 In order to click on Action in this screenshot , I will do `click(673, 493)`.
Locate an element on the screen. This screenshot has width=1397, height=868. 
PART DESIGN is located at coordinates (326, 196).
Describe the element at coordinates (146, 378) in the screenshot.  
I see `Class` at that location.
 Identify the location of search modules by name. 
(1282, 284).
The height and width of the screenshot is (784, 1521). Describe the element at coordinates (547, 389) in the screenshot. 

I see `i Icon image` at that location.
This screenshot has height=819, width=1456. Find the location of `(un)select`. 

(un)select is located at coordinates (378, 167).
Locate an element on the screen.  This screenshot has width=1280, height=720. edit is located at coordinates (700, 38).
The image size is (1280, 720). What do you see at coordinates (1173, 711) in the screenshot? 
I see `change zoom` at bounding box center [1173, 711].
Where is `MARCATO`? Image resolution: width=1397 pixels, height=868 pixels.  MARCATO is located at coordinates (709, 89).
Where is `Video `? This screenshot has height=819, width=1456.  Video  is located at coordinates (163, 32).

=-=-=

Exercise task | Reproduce every item above verbatim, preserving each character, space, and line break.

Solution |
 In order to click on Action in this screenshot , I will do `click(673, 493)`.
Locate an element on the screen. This screenshot has width=1397, height=868. 
PART DESIGN is located at coordinates (326, 196).
Describe the element at coordinates (146, 378) in the screenshot.  
I see `Class` at that location.
 Identify the location of search modules by name. 
(1282, 284).
The height and width of the screenshot is (784, 1521). Describe the element at coordinates (547, 389) in the screenshot. 

I see `i Icon image` at that location.
This screenshot has height=819, width=1456. Find the location of `(un)select`. 

(un)select is located at coordinates (378, 167).
Locate an element on the screen.  This screenshot has width=1280, height=720. edit is located at coordinates (700, 38).
The image size is (1280, 720). What do you see at coordinates (1173, 711) in the screenshot? 
I see `change zoom` at bounding box center [1173, 711].
Where is `MARCATO`? Image resolution: width=1397 pixels, height=868 pixels.  MARCATO is located at coordinates (709, 89).
Where is `Video `? This screenshot has height=819, width=1456.  Video  is located at coordinates (163, 32).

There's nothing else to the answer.